TEXT PASSAGE:
Segment Open

Almost forty years ago, Dr. Ken Cooper, an Air Force researcher, announced his findings about exercise, health, and well-being. The report focused on cardiovascular conditioning and fitness.

These findings were based on studies conducted on thousands of people in and around an Air Force base in Texas. At the time, the information took North America by storm, both among laypersons and medical practitioners, because the results definitively suggested guidelines for cardiovascular health maintenance.

In sum, Dr. Cooper recommended that each person should get three weekly sessions of total body movement (activity), each lasting twenty to thirty minutes. This prescription for CV health was a minimum and became a medical health standard.

Now, in the ever-evolving digital age, and traveling the supertechnological highway of passivity the question is: Is that minimum standard enough?

Unfortunately, my friends, I am sad to report that it isn’t.

Does this mean you should begin your marathon training today?

Fortunately, no.

In years leading up to1986, NASA embarked on a series of longitudinal studies on the effects of inactivity in preparation to understand extended stays in space by cosmonauts. (A few days ago we just witnessed the return of five such spacepersons in the Shuttle Endeavor.) While the full (and horrific) results of the study are too lengthy to include here, please be aware that our sedentary lifestyles (chairs, cars, TV, lack of movement) have led many of us to a very scary place in terms of health and well-being.

Pain and discomfort.

Segment Closed

ASSIGNMENT 1: In the exercise passage, how long did Dr. Cooper say each of the three weekly activity sessions should last?
ASSIGNMENT 2: According to the exercise passage, why did Dr. Cooper's findings take North America by storm among both laypersons and medical practitioners?
ASSIGNMENT 3: Write the next part of the exercise passage, beginning after its final line.

THE DATA:

Segment Open

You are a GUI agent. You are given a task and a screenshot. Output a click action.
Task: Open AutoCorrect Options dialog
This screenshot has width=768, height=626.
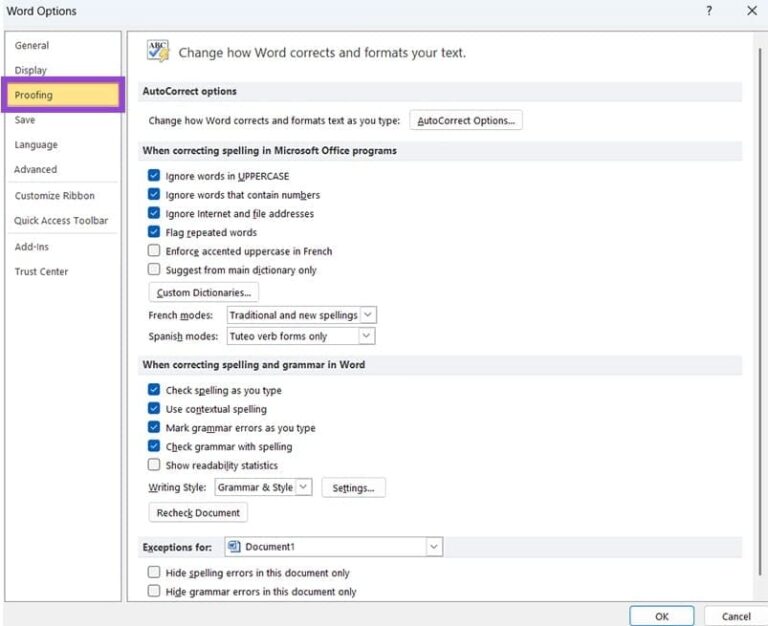point(466,121)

Segment Closed

RESPONSE BOX 1: Each session should last twenty to thirty minutes.

RESPONSE BOX 2: His findings caused a sensation because the results definitively suggested guidelines for maintaining cardiovascular health.

RESPONSE BOX 3:
These familiar conditions result from the collapse of human bodily function, which the NASA study predicted. A key factor is the loss of proper alignment of the body in relation to the force of gravity, which works on the body 24 hours a day.
Put simply, the body requires purposeful, functional total body movement (not necessarily cardiovascular) every 24 hours (more frequently for some) or many of the key systems, such as blood flow, immunity, kinesthetic, and muscular balance, begin to decline in function quite dramatically.

In other words, if you don’t use it, you lose it.

So, what are the options?

For health and function of your body in the 21st century, many of you will need to undertake some sort of total body activity for at least one hour per day, possibly two.

I know, a tall order in this super busy day and age.

Here are some hints*:
1) Most important, try to select activities you like.
2) The above time frame does not need to be performed all at the same time. Preferably, increments of 12 to 36 minutes should be undertaken (unless debilitated physical condition).
3) Sample activities: walking, gardening, cycling, tennis, pilates, yoga, swimming (though not load bearing). Ideally, to counteract the NASA findings, movement should be load-bearing.

Whatever you choose, try to make it fun and enjoyable and start slow.
Remember: walking is perhaps the single best activity, if you are able.

“The body is designed for movement” (Overall finding from the NASA studies, according to Sandler and Vernikos, editors.)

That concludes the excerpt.